One hundred ninety-four women underwent routine examination, including a self-made clinical symptoms questionnaire, DRA evaluation, and LH and AUB measurements. Independent samples t- and chi-squared tests were used to compare the differences between women with and without DRA.
DRA incidence was significantly higher among those who underwent cesarean section (CS) than for vaginal delivery (VD) (P = 0.038). DRA patients could potentially have urinary urgency, frequency, pain, dysuria, and perineal tears. Additionally, statistically significant differences were found between VD patients, with or without DRA, in the resting LH transverse diameter (TrD) (P = 0.032) and the area of the levator hiatus (ALH) (P = 0.048) as well as AUB at Valsalva (P = 0.049). No differences, however, were found between the DRA and no DRA groups for all those measurements among women who had cesarean deliveries.

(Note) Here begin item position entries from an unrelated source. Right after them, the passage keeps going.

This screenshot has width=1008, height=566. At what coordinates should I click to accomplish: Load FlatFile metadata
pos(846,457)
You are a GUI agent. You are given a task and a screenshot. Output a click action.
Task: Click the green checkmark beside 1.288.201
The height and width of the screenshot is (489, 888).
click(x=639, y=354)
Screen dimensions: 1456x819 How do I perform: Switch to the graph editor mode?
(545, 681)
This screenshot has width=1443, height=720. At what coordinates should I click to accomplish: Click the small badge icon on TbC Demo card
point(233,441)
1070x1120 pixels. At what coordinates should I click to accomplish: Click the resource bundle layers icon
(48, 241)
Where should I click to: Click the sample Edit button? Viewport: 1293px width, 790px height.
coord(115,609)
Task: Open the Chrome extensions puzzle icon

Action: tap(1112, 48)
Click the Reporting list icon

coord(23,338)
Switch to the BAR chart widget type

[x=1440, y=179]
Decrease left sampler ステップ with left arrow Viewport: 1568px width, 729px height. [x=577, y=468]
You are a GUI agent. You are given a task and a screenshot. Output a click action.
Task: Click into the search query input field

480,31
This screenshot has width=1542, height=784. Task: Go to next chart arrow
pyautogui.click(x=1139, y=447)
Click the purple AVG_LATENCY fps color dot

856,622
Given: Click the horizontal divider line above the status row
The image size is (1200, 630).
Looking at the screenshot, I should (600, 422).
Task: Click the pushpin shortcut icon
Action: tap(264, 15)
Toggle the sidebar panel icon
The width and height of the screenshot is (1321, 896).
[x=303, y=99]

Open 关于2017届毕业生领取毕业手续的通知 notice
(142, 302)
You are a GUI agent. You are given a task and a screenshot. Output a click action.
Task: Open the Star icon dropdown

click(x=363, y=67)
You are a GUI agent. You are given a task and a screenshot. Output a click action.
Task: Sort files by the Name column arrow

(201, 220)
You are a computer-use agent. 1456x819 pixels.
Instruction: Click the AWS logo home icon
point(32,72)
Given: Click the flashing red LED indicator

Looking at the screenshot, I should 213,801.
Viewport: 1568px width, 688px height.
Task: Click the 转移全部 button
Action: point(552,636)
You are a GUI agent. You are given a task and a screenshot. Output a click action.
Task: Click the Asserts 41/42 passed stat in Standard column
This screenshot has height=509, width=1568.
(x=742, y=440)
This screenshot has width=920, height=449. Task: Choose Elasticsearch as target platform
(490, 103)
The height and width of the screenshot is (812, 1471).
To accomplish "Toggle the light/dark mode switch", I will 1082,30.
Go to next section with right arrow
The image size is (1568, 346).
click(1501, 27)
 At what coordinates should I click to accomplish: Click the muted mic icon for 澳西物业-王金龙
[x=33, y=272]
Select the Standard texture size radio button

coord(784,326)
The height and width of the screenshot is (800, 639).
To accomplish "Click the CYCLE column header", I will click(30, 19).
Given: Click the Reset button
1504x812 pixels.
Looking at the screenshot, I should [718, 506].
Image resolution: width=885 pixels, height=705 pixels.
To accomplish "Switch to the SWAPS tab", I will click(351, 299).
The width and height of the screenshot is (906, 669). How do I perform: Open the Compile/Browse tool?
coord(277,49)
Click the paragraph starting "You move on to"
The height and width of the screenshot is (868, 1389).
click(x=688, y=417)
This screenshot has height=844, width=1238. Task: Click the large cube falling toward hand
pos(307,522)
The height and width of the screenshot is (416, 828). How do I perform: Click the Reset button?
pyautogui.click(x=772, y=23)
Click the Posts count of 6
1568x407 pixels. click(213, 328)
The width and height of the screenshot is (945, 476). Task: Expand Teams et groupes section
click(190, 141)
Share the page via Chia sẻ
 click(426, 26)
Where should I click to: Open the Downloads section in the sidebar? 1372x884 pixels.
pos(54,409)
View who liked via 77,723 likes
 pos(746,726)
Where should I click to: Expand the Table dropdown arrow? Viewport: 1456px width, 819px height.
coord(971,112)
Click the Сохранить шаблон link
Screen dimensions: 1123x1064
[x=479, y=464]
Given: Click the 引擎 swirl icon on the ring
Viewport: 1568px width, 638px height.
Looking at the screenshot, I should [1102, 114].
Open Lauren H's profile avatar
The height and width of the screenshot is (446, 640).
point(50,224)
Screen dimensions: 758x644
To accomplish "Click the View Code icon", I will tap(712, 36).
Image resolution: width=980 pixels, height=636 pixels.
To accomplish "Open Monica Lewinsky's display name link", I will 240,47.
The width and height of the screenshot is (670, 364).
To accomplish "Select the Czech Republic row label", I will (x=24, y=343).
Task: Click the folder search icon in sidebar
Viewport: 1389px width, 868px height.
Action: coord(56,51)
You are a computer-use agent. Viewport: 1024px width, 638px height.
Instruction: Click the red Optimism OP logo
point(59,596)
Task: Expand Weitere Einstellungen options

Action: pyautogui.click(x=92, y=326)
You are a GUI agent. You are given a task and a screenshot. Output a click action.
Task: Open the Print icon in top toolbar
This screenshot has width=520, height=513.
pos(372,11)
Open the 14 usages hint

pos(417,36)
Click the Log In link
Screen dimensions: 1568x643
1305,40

DRA was more likely in post-CS women. Furthermore, the results showed a plausible association between DRA occurrence and LH expansion, especially in women with VD under rest and Valsalva. This could be useful for developing therapeutic plans based on these parameters for post-partum rehabilitation of women with DRA to avoid long-term complications.
我们假设产后会阴裂孔(LH)测量值以及尿道和膀胱面积(AUB)的差异,在超声下观察,与腹直肌分离(DRA)的发生相关。本研究的主要目的是确定产后妇女 DRA 诊断的超声参数。我们比较了产后 24-26 周时 DRA 阳性和阴性的初产妇的超声 LH 和 AUB 测量值。
194 名女性接受了常规检查,包括自制的临床症状问卷、DRA 评估以及 LH 和 AUB 测量。使用独立样本 t 检验和卡方检验比较 DRA 阳性和阴性女性之间的差异。
剖宫产(CS)后 DRA 的发生率明显高于阴道分娩(VD)(P=0.038)。DRA 患者可能有尿急、尿频、疼痛、排尿困难和会阴撕裂。此外,VD 患者中无论是否有 DRA,静息时 LH 横径(TrD)(P=0.032)和会阴裂孔面积(ALH)(P=0.048)以及 Valsalva 时 AUB 均存在统计学差异(P=0.049)。然而,对于接受 CS 的女性,DRA 组和无 DRA 组之间所有这些测量值均无差异。
CS 后 DRA 更常见。此外,研究结果表明 DRA 发生与 LH 扩张之间存在合理关联,尤其是在 VD 女性静息和 Valsalva 时。这对于制定基于这些参数的产后 DRA 妇女康复治疗计划可能有用,以避免长期并发症。